Tarefas:
a) Copie do texto sobre o Projeto Bebedouro o trecho que vai de "Apesar dessas dificuldades, Sebastião" a "cair até 90%.", com os dois incluídos.
b) Responda com base no texto sobre o Projeto Bebedouro:
(i) Desde que ano o Projeto Bebedouro está em atividade?
(ii) Em que cidade Sebastião nasceu?
(iii) Segundo o agricultor, quanto o preço da energia elétrica chega a cair à noite?

Texto para leitura:
▼
Há o outro lado da moeda, porém. O Projeto Bebedouro, na zona rural de Petrolina – mais antigo perímetro de irrigação do vale, em atividade desde 1968 – até pouco tempo atrás abrigava o maior percentual de pequenos produtores em situação de inadimplência na região: 70,09%. É comum entre os agricultores a ocorrência de falências por dívidas bancárias, bem como de reclamações devido à carência de apoio ao setor. O fato é que, hoje, muitas das propriedades pioneiras não conseguem se sustentar e são passadas adiante. Mesmo com a mudança no sistema de irrigação em alguns lotes, a água ainda é cara para o produtor, que enfrenta problemas de manutenção dos canais e com o baixo conhecimento técnico.

Bebedouro possui boa variedade de produção, com destaque para culturas permanentes (uva, goiaba, coco, mamão e pinha) e temporárias (melancia, milho e feijão). O perímetro atende com relativa eficiência o mercado interno, bem menos exigente, mas não tem condições para competir no âmbito internacional. A rede de atravessadores e as centrais de abastecimento, em geral mal estruturadas no tocante ao transporte, ao acondicionamento e ao armazenamento e manejo das frutas, também dificultam a vida dos pequenos produtores. De certa forma, Bebedouro está provando o gosto amargo do vinagre vaticinado pelo explorador inglês Richard Francis Burton.

Apesar dessas dificuldades, Sebastião Lima da Silva, um agricultor de pequeno porte, tem obtido bons resultados e pode ser considerado uma referência em Bebedouro. Dá gosto ver a videira de uva itália, principalmente, que ele e sua família cultivam no lote de 16 hectares no perímetro irrigado a 40 quilômetros do centro de Petrolina. A água que dá vida à plantação vem do São Francisco, ali pertinho, e o bombeamento, segundo o agricultor, de 75 anos, não sai muito caro, pois é feito à noite, quando o preço da energia elétrica chega a cair até 90%.

O caráter quase artesanal do trabalho se evidencia na habilidade e no carinho do agricultor com algumas das atividades fundamentais, tais como o desbaste e a poda. “Numa videira os custos com a mão de obra são altos, não dá para ter muitos empregados. Por isso, toda a família trabalha junto”, conta Sebastião. Natural de Afogados de Ingazeira, cidade do sertão do Pajeú, em Pernambuco, Sebastião desde sempre labutou na agricultura. Tangido pela seca, ainda jovem e na companhia da mulher e de três filhos ele tentou a sorte, anos seguidos, na agricultura no interior de São Paulo. Foi quando ouviu falar dos “projetos de irrigação” que estavam sendo instalados pelos lados de Petrolina e Juazeiro. “Voltei, e como tinha experiência no campo ganhei um lote de 6 hectares em Bebedouro.” Mesmo com o suporte da Codevasf e da associação de agricultores do perímetro, as dificuldades foram muitas (Sebastião viu vizinhos se desfazerem de seus lotes). Então, resolveu “socializar” sua propriedade entre os nove filhos. Deu certo, tanto que pôde comprar um lote maior, de 16 hectares. Já os filhos moram em boas casas no perímetro, com motos e carros rurais nas garagens.
▲
Dados registrados:
▼
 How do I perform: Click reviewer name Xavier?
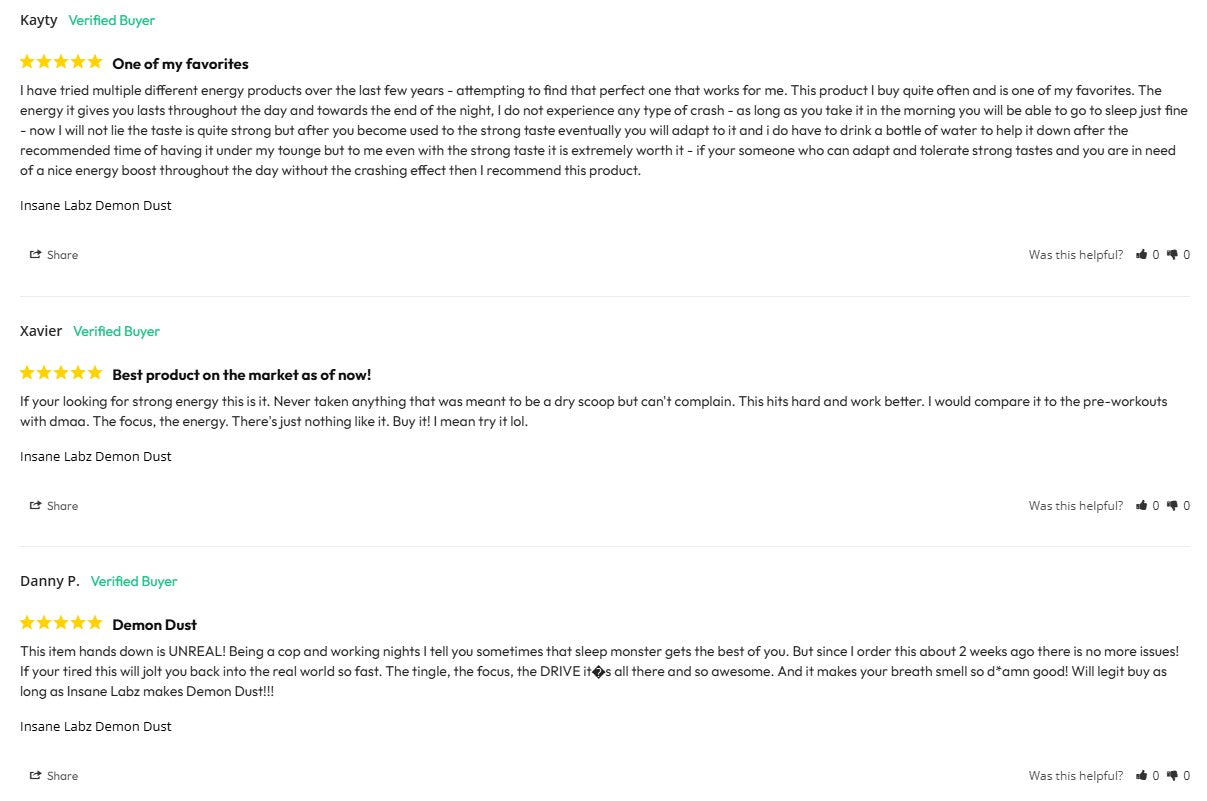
▲
Respostas em ordem:
a)
Apesar dessas dificuldades, Sebastião Lima da Silva, um agricultor de pequeno porte, tem obtido bons resultados e pode ser considerado uma referência em Bebedouro. Dá gosto ver a videira de uva itália, principalmente, que ele e sua família cultivam no lote de 16 hectares no perímetro irrigado a 40 quilômetros do centro de Petrolina. A água que dá vida à plantação vem do São Francisco, ali pertinho, e o bombeamento, segundo o agricultor, de 75 anos, não sai muito caro, pois é feito à noite, quando o preço da energia elétrica chega a cair até 90%.

b)
(i) Desde 1968.
(ii) Em Afogados de Ingazeira, no sertão do Pajeú, em Pernambuco.
(iii) Até 90%.